-- Written exercise --
Rewrite the records as a JSON list of strings, with each line as its own string and blank lines omitted. Include every record.
"""
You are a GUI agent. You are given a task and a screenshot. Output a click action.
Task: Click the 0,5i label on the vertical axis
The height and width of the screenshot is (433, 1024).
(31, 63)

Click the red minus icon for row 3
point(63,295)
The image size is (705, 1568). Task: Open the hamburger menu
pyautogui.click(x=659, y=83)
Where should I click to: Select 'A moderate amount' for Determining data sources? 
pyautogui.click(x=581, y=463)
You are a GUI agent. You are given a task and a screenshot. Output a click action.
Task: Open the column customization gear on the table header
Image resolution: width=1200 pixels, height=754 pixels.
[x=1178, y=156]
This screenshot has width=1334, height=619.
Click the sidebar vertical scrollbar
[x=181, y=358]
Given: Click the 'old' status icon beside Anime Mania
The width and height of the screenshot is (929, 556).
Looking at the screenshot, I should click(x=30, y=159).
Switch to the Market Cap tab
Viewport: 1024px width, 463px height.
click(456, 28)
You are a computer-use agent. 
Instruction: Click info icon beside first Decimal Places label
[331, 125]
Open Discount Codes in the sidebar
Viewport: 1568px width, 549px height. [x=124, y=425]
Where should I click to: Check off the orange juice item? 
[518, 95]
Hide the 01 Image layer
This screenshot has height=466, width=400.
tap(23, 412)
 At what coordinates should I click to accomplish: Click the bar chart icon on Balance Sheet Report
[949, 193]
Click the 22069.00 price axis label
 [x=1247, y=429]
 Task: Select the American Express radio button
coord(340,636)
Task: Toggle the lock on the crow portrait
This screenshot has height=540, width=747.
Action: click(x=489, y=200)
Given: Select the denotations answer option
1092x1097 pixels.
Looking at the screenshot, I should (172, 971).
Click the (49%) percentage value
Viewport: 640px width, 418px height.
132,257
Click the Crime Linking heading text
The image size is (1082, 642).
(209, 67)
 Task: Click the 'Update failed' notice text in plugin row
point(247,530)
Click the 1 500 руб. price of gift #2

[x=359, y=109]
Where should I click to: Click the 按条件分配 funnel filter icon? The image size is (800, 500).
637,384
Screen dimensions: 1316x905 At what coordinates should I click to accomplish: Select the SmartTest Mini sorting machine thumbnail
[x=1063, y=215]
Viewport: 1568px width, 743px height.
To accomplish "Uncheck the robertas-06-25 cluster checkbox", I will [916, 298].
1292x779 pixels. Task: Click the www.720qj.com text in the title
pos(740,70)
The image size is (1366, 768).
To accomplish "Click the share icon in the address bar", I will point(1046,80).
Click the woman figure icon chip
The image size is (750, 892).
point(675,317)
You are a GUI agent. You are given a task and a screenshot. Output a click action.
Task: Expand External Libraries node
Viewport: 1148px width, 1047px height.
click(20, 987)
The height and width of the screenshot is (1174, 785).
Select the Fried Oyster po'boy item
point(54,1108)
"""
-- Response --
[
  "You are a GUI agent. You are given a task and a screenshot. Output a click action.",
  "Task: Click the 0,5i label on the vertical axis",
  "The height and width of the screenshot is (433, 1024).",
  "(31, 63)",
  "Click the red minus icon for row 3",
  "point(63,295)",
  "The image size is (705, 1568). Task: Open the hamburger menu",
  "pyautogui.click(x=659, y=83)",
  "Where should I click to: Select 'A moderate amount' for Determining data sources? ",
  "pyautogui.click(x=581, y=463)",
  "You are a GUI agent. You are given a task and a screenshot. Output a click action.",
  "Task: Open the column customization gear on the table header",
  "Image resolution: width=1200 pixels, height=754 pixels.",
  "[x=1178, y=156]",
  "This screenshot has width=1334, height=619.",
  "Click the sidebar vertical scrollbar",
  "[x=181, y=358]",
  "Given: Click the 'old' status icon beside Anime Mania",
  "The width and height of the screenshot is (929, 556).",
  "Looking at the screenshot, I should click(x=30, y=159).",
  "Switch to the Market Cap tab",
  "Viewport: 1024px width, 463px height.",
  "click(456, 28)",
  "You are a computer-use agent. ",
  "Instruction: Click info icon beside first Decimal Places label",
  "[331, 125]",
  "Open Discount Codes in the sidebar",
  "Viewport: 1568px width, 549px height. [x=124, y=425]",
  "Where should I click to: Check off the orange juice item? ",
  "[518, 95]",
  "Hide the 01 Image layer",
  "This screenshot has height=466, width=400.",
  "tap(23, 412)",
  " At what coordinates should I click to accomplish: Click the bar chart icon on Balance Sheet Report",
  "[949, 193]",
  "Click the 22069.00 price axis label",
  " [x=1247, y=429]",
  " Task: Select the American Express radio button",
  "coord(340,636)",
  "Task: Toggle the lock on the crow portrait",
  "This screenshot has height=540, width=747.",
  "Action: click(x=489, y=200)",
  "Given: Select the denotations answer option",
  "1092x1097 pixels.",
  "Looking at the screenshot, I should (172, 971).",
  "Click the (49%) percentage value",
  "Viewport: 640px width, 418px height.",
  "132,257",
  "Click the Crime Linking heading text",
  "The image size is (1082, 642).",
  "(209, 67)",
  " Task: Click the 'Update failed' notice text in plugin row",
  "point(247,530)",
  "Click the 1 500 руб. price of gift #2",
  "[x=359, y=109]",
  "Where should I click to: Click the 按条件分配 funnel filter icon? The image size is (800, 500).",
  "637,384",
  "Screen dimensions: 1316x905 At what coordinates should I click to accomplish: Select the SmartTest Mini sorting machine thumbnail",
  "[x=1063, y=215]",
  "Viewport: 1568px width, 743px height.",
  "To accomplish \"Uncheck the robertas-06-25 cluster checkbox\", I will [916, 298].",
  "1292x779 pixels. Task: Click the www.720qj.com text in the title",
  "pos(740,70)",
  "The image size is (1366, 768).",
  "To accomplish \"Click the share icon in the address bar\", I will point(1046,80).",
  "Click the woman figure icon chip",
  "The image size is (750, 892).",
  "point(675,317)",
  "You are a GUI agent. You are given a task and a screenshot. Output a click action.",
  "Task: Expand External Libraries node",
  "Viewport: 1148px width, 1047px height.",
  "click(20, 987)",
  "The height and width of the screenshot is (1174, 785).",
  "Select the Fried Oyster po'boy item",
  "point(54,1108)"
]